Land exchange, not purchase
The U.S. Forest Service is pushing ahead with a proposed land exchange to remove state lands from inside the BWCA. As long as an exchange is all that is being considered, we believe this is a step in the right direction.
This is only the first step in this attempt to right a wrong. There is a total of 83,000 acres of school trust land that were taken into the BWCA where they won’t generate a dime for the state’s school trust fund.
The land exchange is for 30,000 acres, leaving 53,000 acres the Forest Service is proposing to purchase instead of exchanging land.
However, word is out that there continues to be opposition to an all-out exchange which we believe is the only option available under federal law.

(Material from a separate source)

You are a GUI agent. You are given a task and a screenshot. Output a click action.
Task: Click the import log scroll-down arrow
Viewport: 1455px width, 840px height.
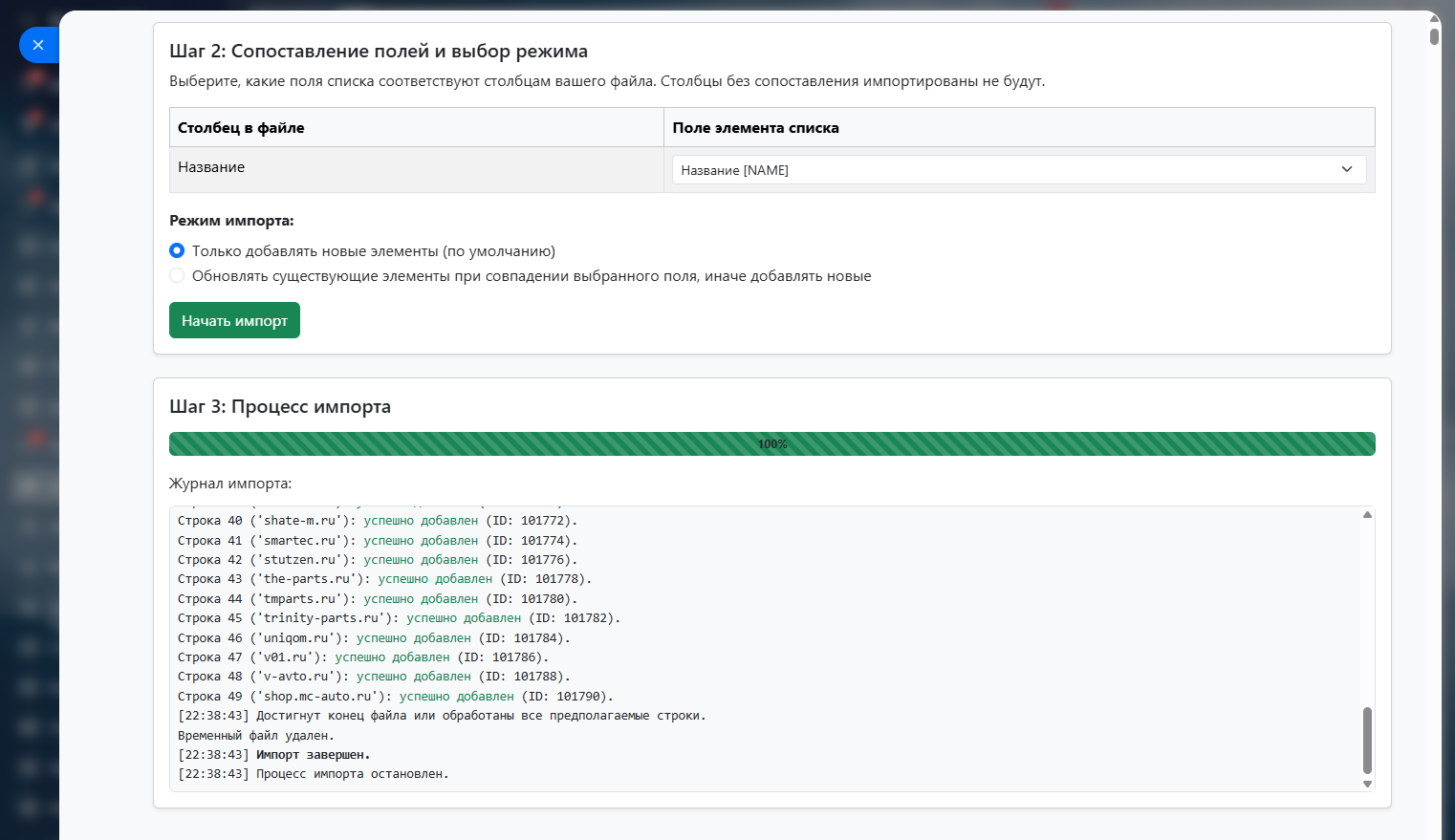[1367, 784]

The opposition comes from the Friends of the Boundary Waters with fears of the state logging and mining on the newly acquired land.
As usual the Forest Service is falling in line with the Friends and would like to purchase the remaining 53,000 acres for some $50 million.
This process is going to drag on for some time. The feds are predicting a decision won’t be made until 2017.
What’s important right now is the 1964 Wilderness Act where these issues were directly addressed:
STATE AND PRIVATE LANDS WITHIN WILDERNESS AREAS
SECTION 5. (a) In any case where State-owned or privately owned land is completely surrounded by national forest lands within areas designated by this Act as wilderness, such State or private owners shall be given such rights as may be necessary to assure adequate access to such State-owned or privately owned land by such State or private owner and their successors in interest, or the State-owned land or privately owned land shall be exchanged for federally owned land in the same State of approximately equal value under authorities available to the Secretary of Agriculture.
As we’ve pointed out before, the only way this can be done fairly and in accordance with federal law is through an exchange of land. Any consideration of a purchase should be dismissed without any further consideration.
The Forest Service now claims they don’t have to follow the 1964 Wilderness Act in this case and can purchase lands under a different law. And their lawyers told them this would be legal. Sorry, we don’t believe the Forest Service and we certainly don’t believe their lawyers.
A one-time infusion of money is a far cry from being able to generate income for the school trust fund for time eternal. Don’t look at a one-time handout and sell future generations down the road.
Proceeding with an exchange of 30,000 acres is a step in the right direction. Selling 53,000 acres of our children’s future for a one-time check makes no sense.